Giving a birthday to digital culture is an inherently arbitrary thing. Depending on one's definition, the starting point can be set back at least as far as the first digital computers in the 1940s, and as late as the 1990s. But with that caution in mind, October 29, 1969 can make a pretty good claim on being the birthday of digital culture, since it stands nicely as the birthday for the force at the center of most digital culture, the Internet. On that date ARPANET, the great-great grand ancestor of the contemporary Internet, came online. ARPANET (Advanced Research Projects Agency Network) was a created under the auspices of US Department of Defense. The original Net grew in part out of the Cold War between the Soviet Union and the US, specifically out of a desire to create a decentralized communication network that could survive a nuclear. war. On that October day, the first internet message was sent between UCLA (University of California, Los Angeles) and Stanford University. In what was a harbinger of things to come, the first attempt to send the message, in this case the word 'login,' failed. Instead, all that was transmitted was the first two letters, creating the mysterious message: 'lo.' However the message may have been interpreted at the time, we can now say that it might best be decoded as, Lo and Behold, digital culture is born. Over the next couple of decades, ARPANET expanded and morphed into increasing larger and more public networks that by the mid-1980s had become the basic structure of Internet we know today.


The idea of images and messages that would appear, then disappear, through a self-delete function, found its social media form with Snapchat. While perhaps most (in)famous for encouraging 'sexting,' the platform has a wide selection of features and uses. Users have the illusion that their images disappear forever, but as with all things digital disappearance is a relative concepts. Snapchat pics still exist in the hidden wastelands of digital space, and can sometimes be embarrassingly made to reappear.

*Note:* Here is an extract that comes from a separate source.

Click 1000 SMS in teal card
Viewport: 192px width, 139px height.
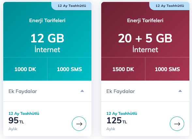click(x=70, y=69)
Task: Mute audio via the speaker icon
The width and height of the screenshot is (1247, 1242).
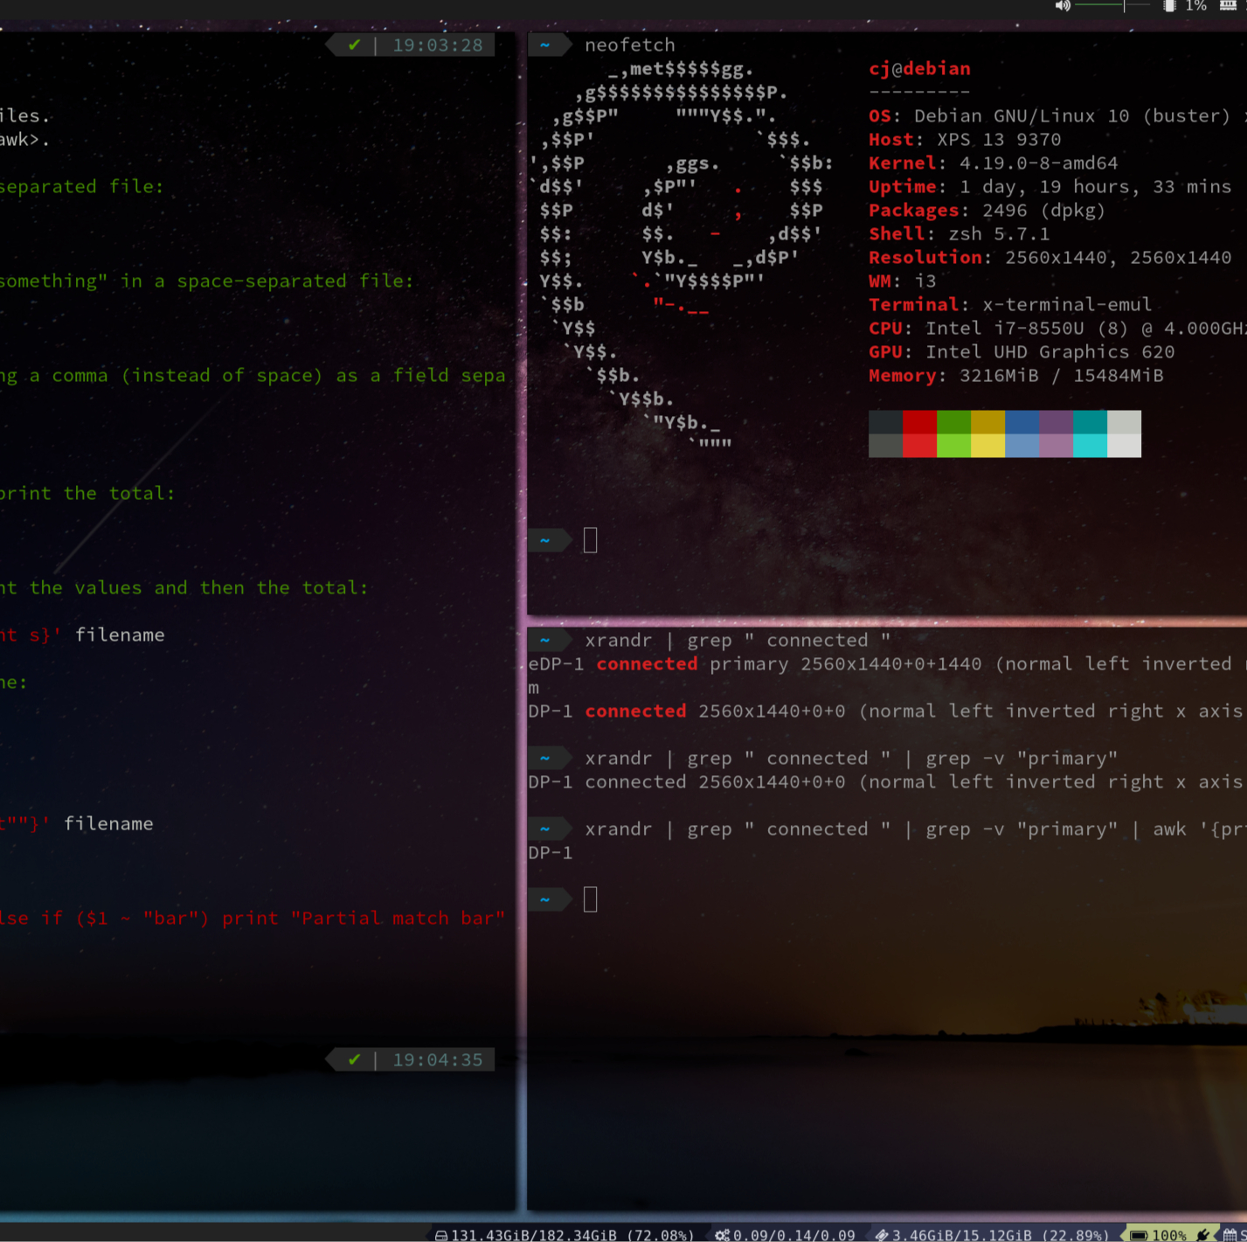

Netflix became, in a few years after its founding in 1997, the leading mail order provider of movies. Providing films on DVD (digital video disk), allowed them to compete with and eventually drive most video stories out of business. In 2007 it expanded beyond DVDs (it had rented more than 1 billion by that point) to become a movie streaming service. Like the music business before it, the film industry saw businesses like Netflix as preferable to movie pirating (though that practice continues) and eventually all major studios sold streaming rights to Netflix. It now controls more than 1/3 of the entire market for films streamed over the web, and in 2013 expanded once more, this time into movie production.


While the term "gamification" dates back to at least 2002, the year 2010 seems to be the moment when the concept really took off. Gamification means to turn something not previously thought of as a game into one. Gamification is being applied across a range of social territories. In business, increasing numbers of stores are using games as a way to lure customers online (where they can log your taste preferences) and to deepen brand loyalty. Think of the Foursquare game at Starbucks or Nike's + platform. While business gamiifcation seems solely designed to increase profits, gamification is also being used in science and healtlh, in education, and for the purposes of positive political change. In the field of education many folks are working to get beyond the bad reputation that educational games once had to produce engaging and enlightening games that teach real thinking, not just rote learning. The most famous example of its use in the pursuit of science is probably Foldit, a protein folding game that helped solve a major problem in disease research. Jane McGonigal is the most widely cited game designer arguing that games can be used to help solve large-scale social problems like climate change.